Founder forecast template
Bootstrapped SaaS Revenue Forecast Template
A bootstrapped SaaS forecast should show more than an optimistic revenue curve. It should connect MRR growth, churn impact, ARR run rate, cash discipline, and founder capacity so the plan stays useful when resources are limited.
What Makes a Bootstrapped Forecast Different
Venture-backed forecasts often assume larger hiring plans, paid acquisition tests, and delayed efficiency. Bootstrapped forecasts need tighter feedback loops. The model should ask whether the founder or small team can actually create, onboard, support, and retain the customers implied by the curve.
That does not mean the forecast should be timid. It means the assumptions should be visible. If growth depends on founder-led demos, content publishing, customer success calls, or product-led activation improvements, write that beside the monthly numbers.
Recommended Columns
Starting MRR
Recurring revenue at the beginning of the month.
New MRR
New recurring revenue from new customers.
Expansion MRR
Upgrades, added seats, usage growth, or paid add-ons from existing customers.
Contraction MRR
Downgrades or reduced usage from existing customers.
Churned MRR
Recurring revenue lost from cancellations.
Ending MRR
Starting MRR plus new and expansion MRR, minus contraction and churned MRR.
ARR run rate
Ending MRR multiplied by twelve.
Capacity note
The founder, team, channel, or product work required to make the month plausible.
Copyable Starter Table
Use these rows as a structure, not as a benchmark.

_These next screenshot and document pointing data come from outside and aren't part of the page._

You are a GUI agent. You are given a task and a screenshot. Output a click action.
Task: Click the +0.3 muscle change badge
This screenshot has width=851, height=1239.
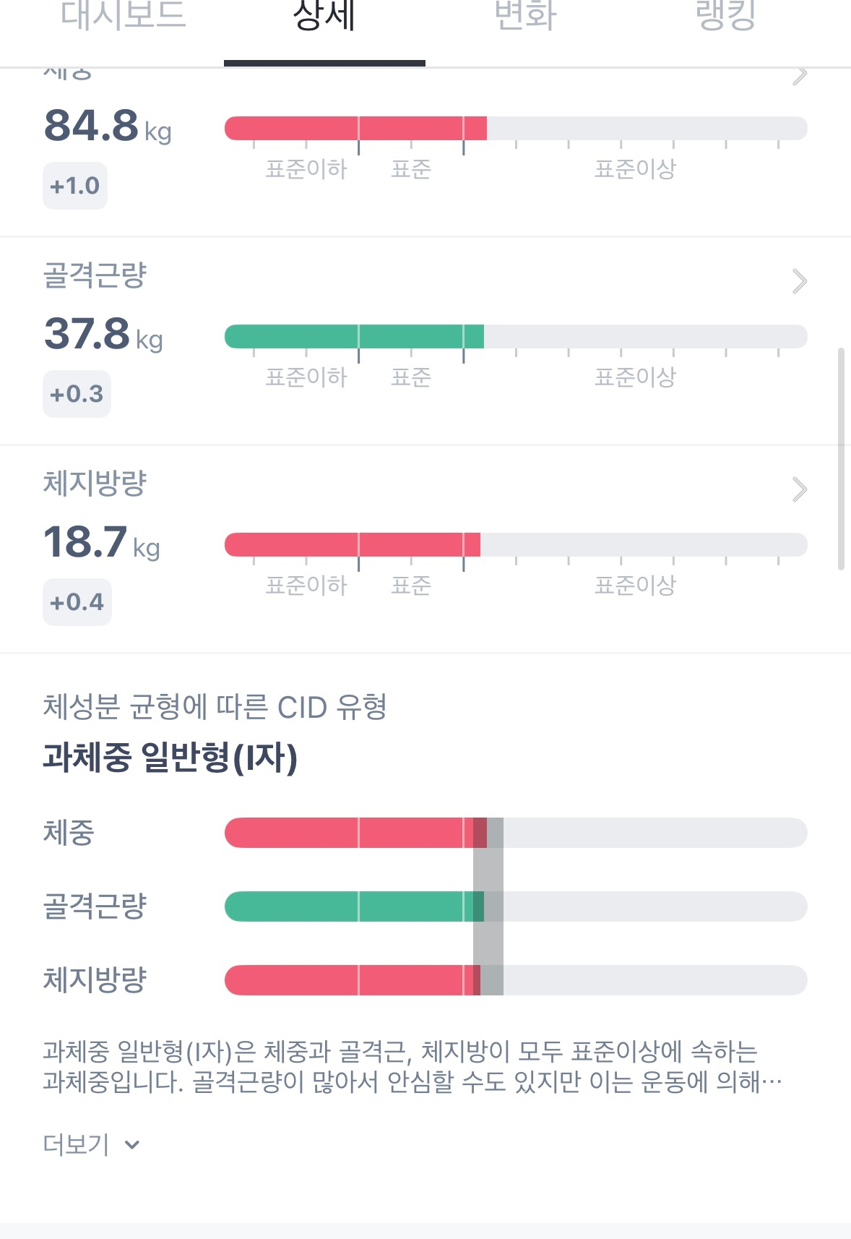click(x=77, y=394)
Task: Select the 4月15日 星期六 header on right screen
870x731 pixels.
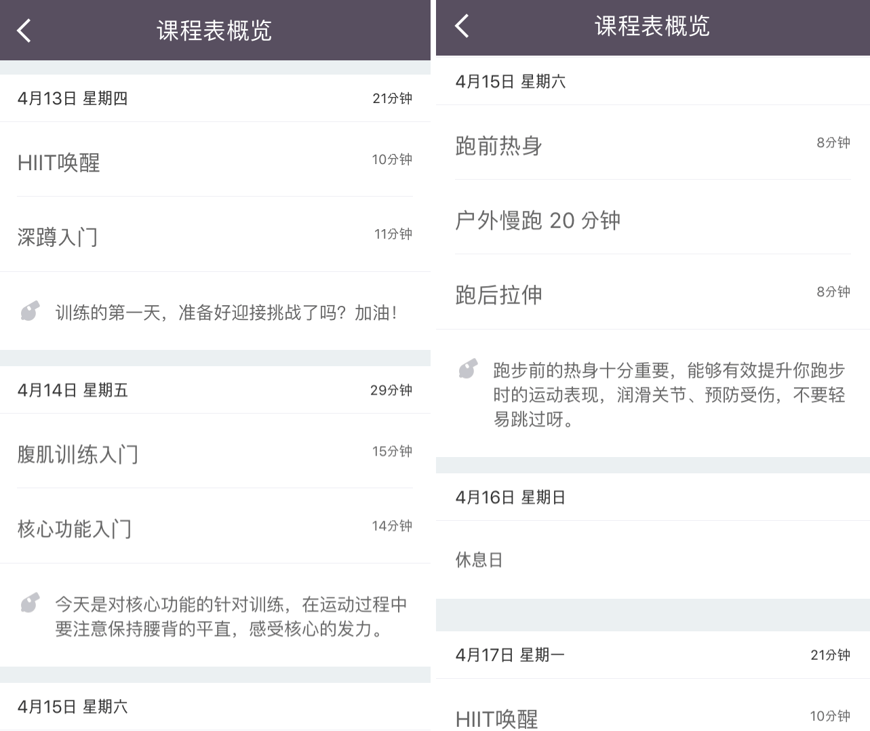Action: 653,81
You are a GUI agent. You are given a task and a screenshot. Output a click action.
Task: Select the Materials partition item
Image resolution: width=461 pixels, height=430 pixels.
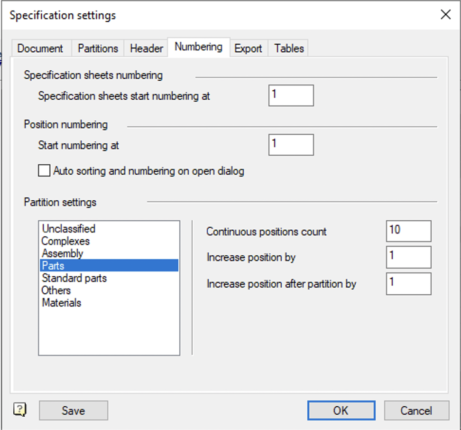[x=62, y=303]
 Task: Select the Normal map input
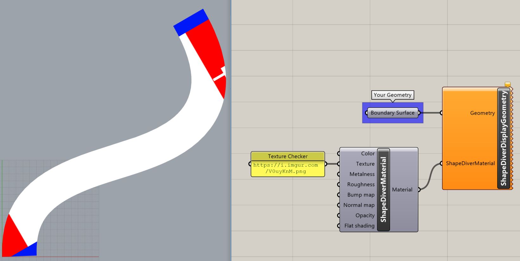pyautogui.click(x=358, y=205)
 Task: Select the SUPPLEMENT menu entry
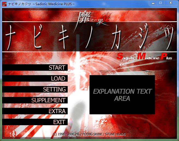[48, 100]

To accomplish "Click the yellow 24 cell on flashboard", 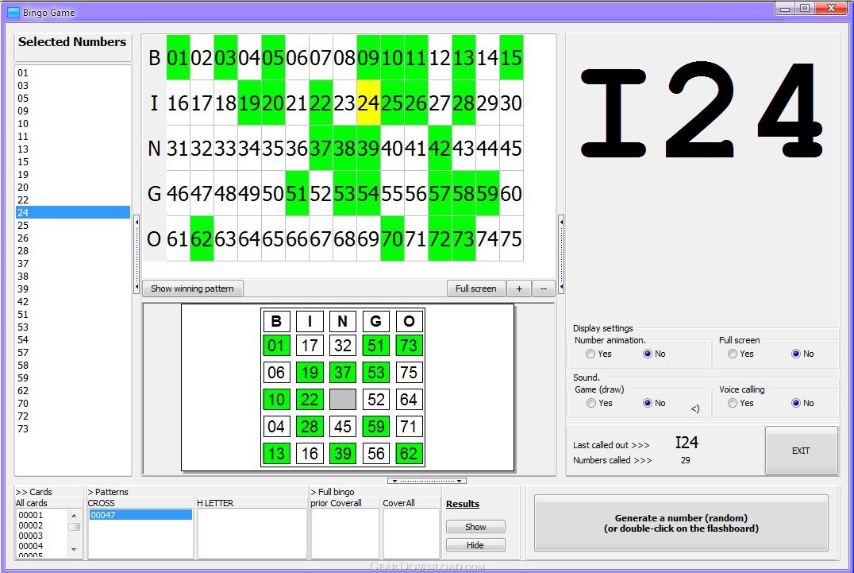I will (x=368, y=103).
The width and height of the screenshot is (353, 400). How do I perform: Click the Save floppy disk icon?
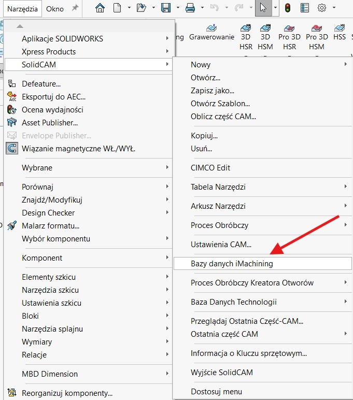pyautogui.click(x=166, y=8)
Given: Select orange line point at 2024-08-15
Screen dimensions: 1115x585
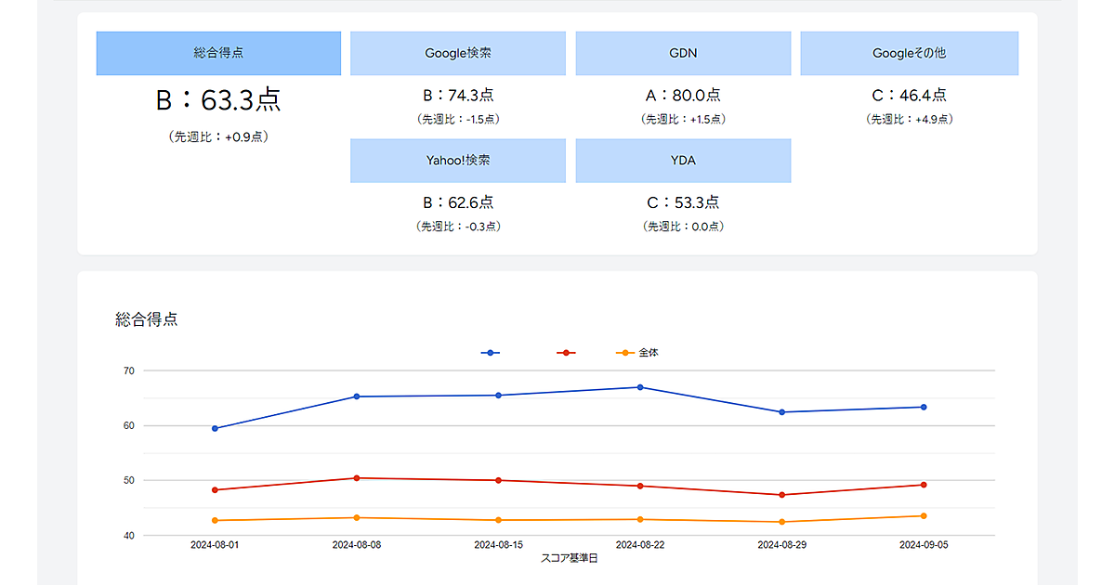Looking at the screenshot, I should tap(498, 520).
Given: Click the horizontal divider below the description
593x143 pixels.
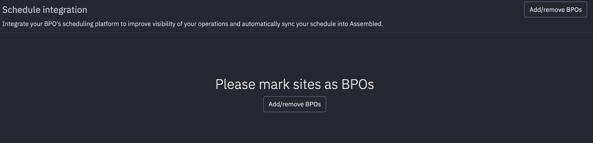Looking at the screenshot, I should [297, 33].
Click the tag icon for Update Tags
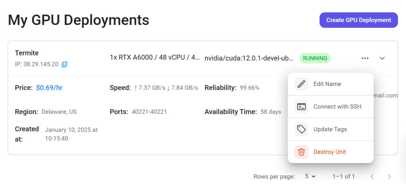The width and height of the screenshot is (406, 184). (301, 129)
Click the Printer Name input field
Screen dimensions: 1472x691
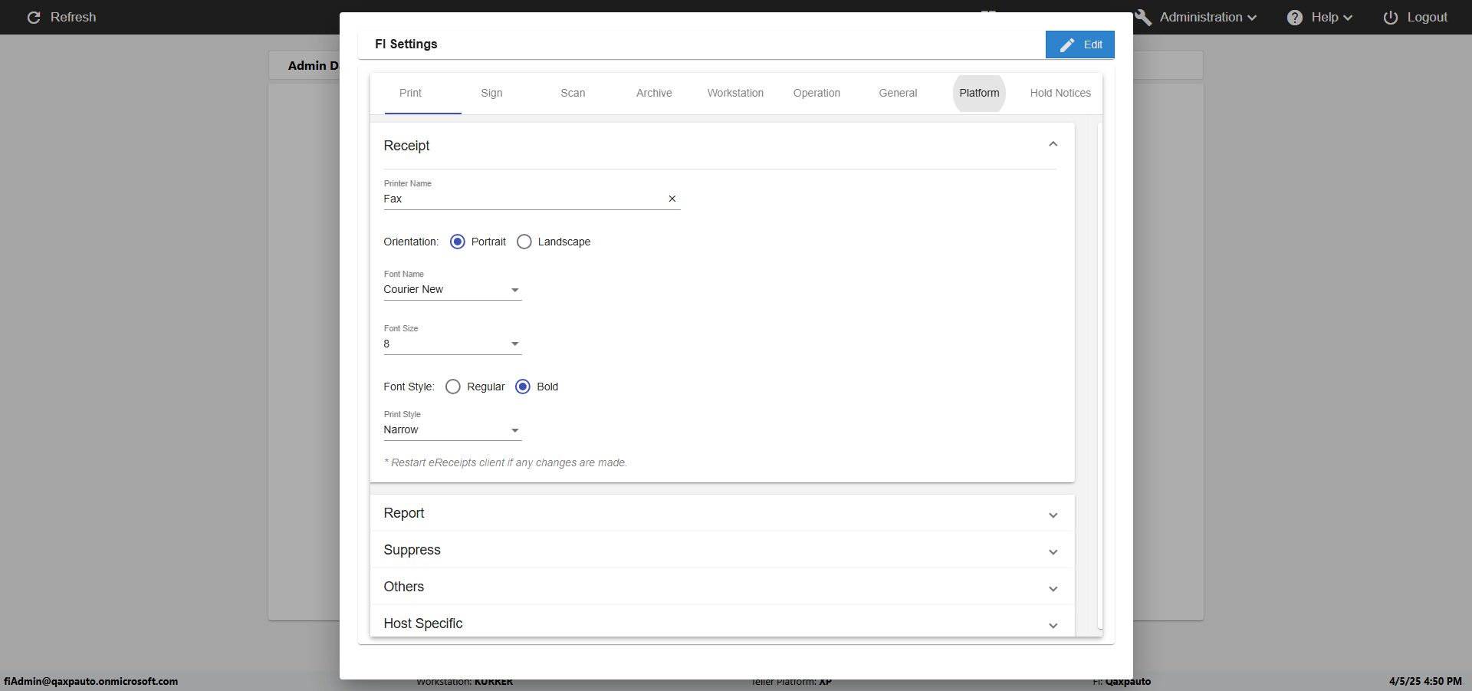click(x=521, y=199)
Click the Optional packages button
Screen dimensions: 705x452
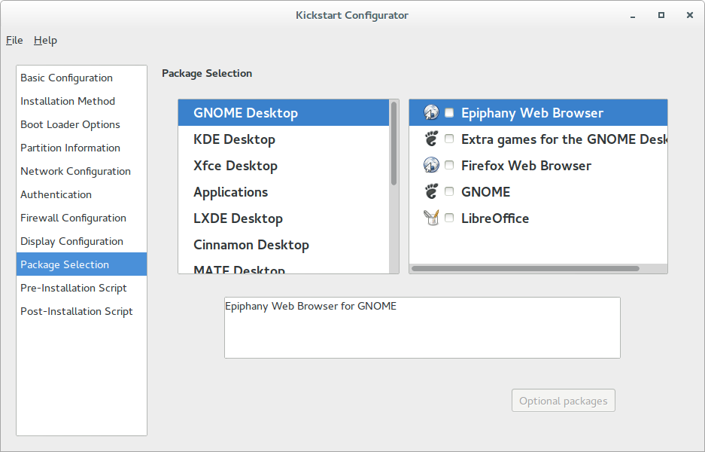coord(563,400)
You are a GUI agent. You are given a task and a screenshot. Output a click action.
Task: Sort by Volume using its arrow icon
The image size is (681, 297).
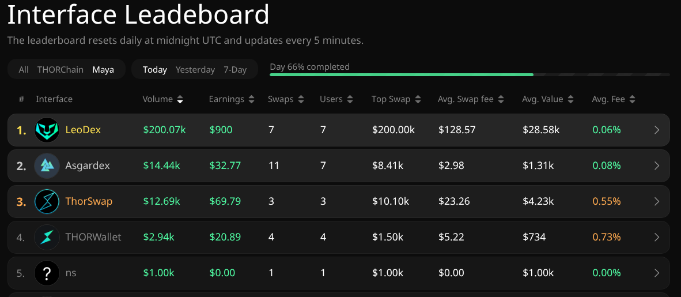point(180,100)
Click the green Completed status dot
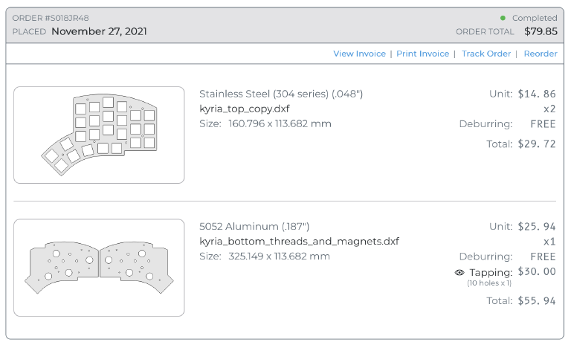The width and height of the screenshot is (571, 345). [x=503, y=18]
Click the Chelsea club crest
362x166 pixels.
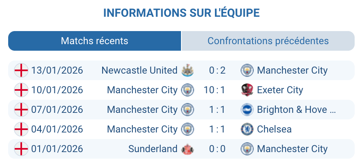pos(247,129)
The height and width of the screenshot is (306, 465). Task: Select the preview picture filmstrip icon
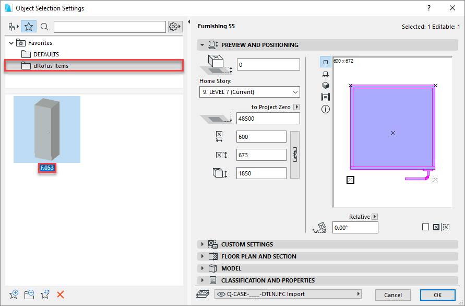coord(326,97)
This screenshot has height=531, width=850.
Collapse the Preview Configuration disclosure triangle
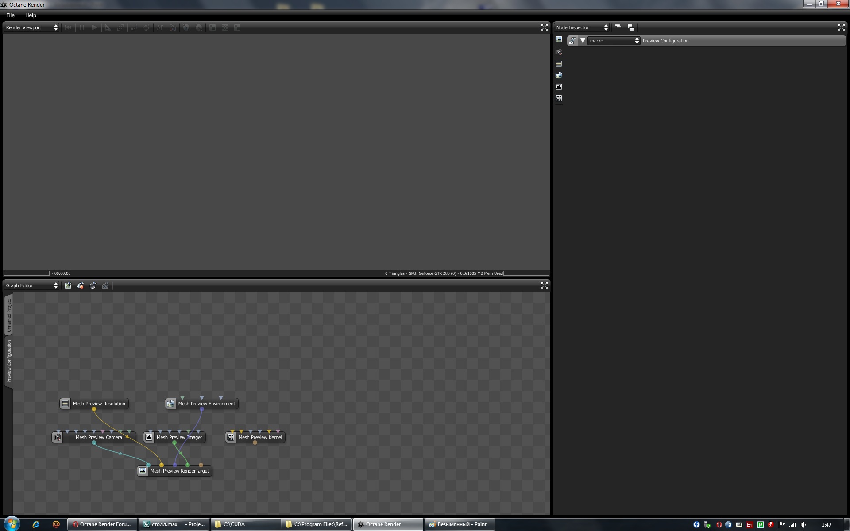point(583,41)
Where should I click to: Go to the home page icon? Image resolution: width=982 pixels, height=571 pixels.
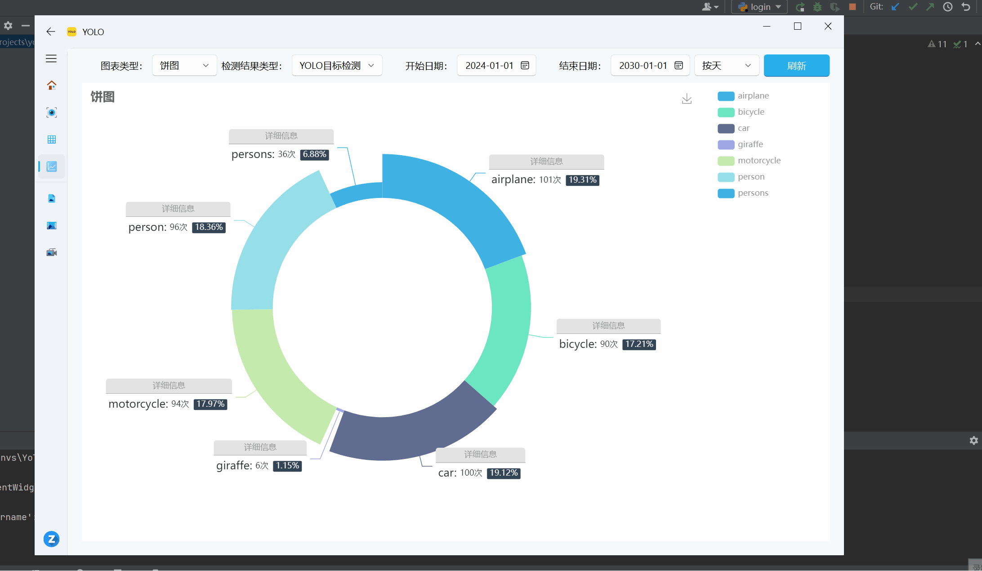coord(52,85)
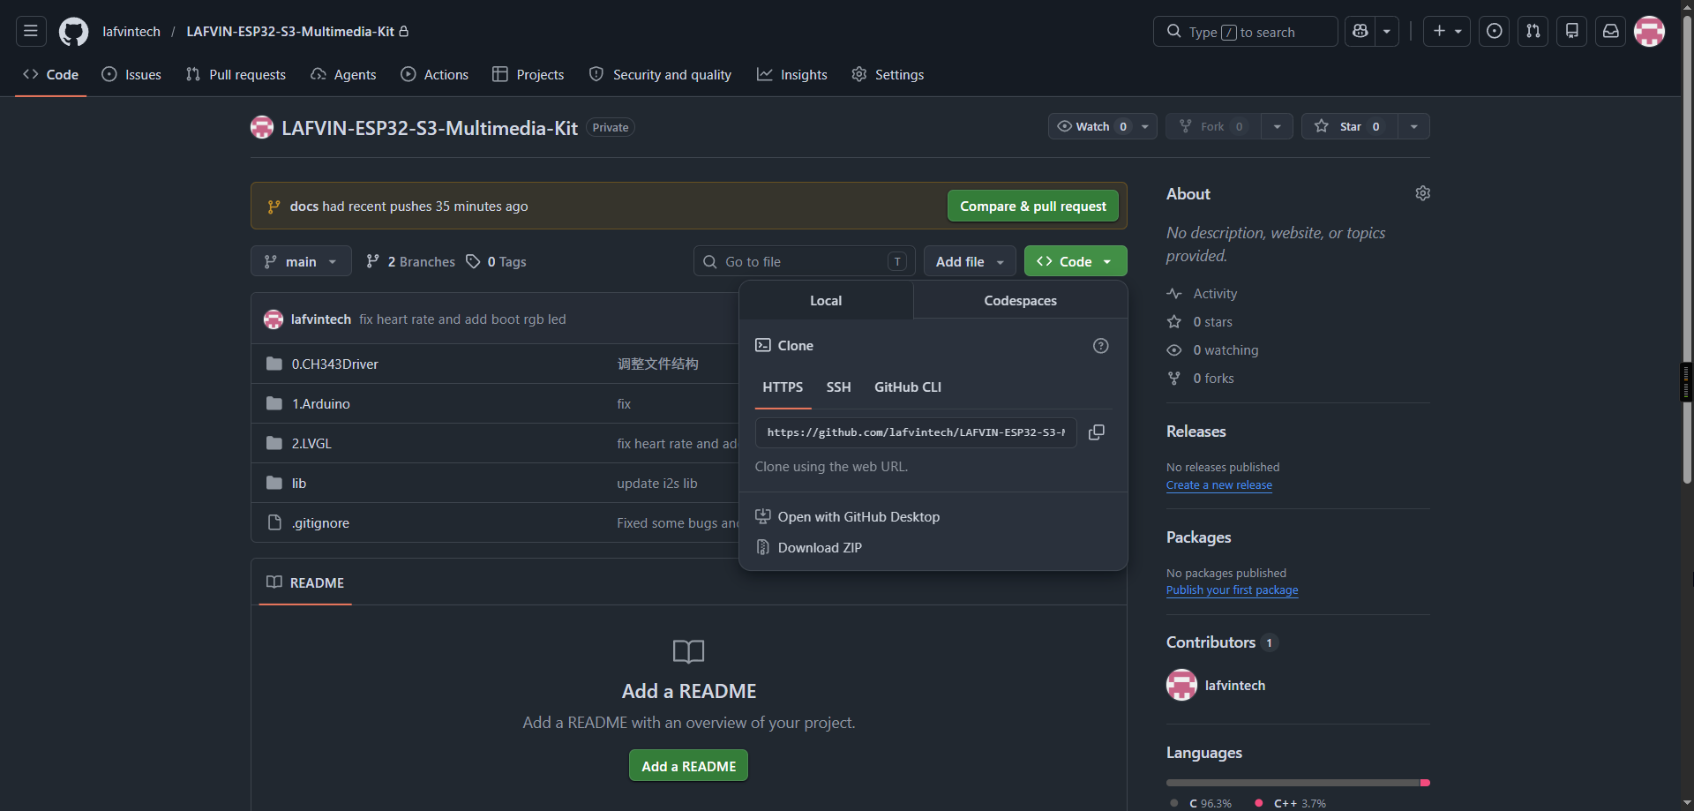Toggle Watch on the repository

pyautogui.click(x=1091, y=126)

Replace the sample values with your own current MRR, realistic new MRR, expected expansion, contraction, and churn.
| Month | Starting MRR | New MRR | Expansion | Contraction | Churned | Ending MRR | ARR run rate |
|---|---|---|---|---|---|---|---|
| 1 | $8,000 | $1,200 | $200 | $150 | $300 | $8,950 | $107,400 |
| 2 | $8,950 | $1,250 | $250 | $175 | $320 | $9,955 | $119,460 |
| 3 | $9,955 | $1,350 | $280 | $200 | $350 | $11,035 | $132,420 |
Scenario Workflow
Start with a conservative case that assumes slower acquisition and higher churn than you want. Then build a base case from current evidence. Only create an upside case when you can name the operating change behind it, such as better activation, stronger pricing, a more focused segment, or a repeatable acquisition channel.
Use the MRR growth vs churn guide to understand the curve, the SaaS churn impact guide to pressure-test retention, and the revenue forecasting methodology to keep the formulas aligned with the calculator.
Important disclaimer
Aura Revenue provides educational forecasting tools and examples only. Outputs are estimates based on user-provided assumptions and should not be treated as financial, legal, tax, accounting, or investment advice.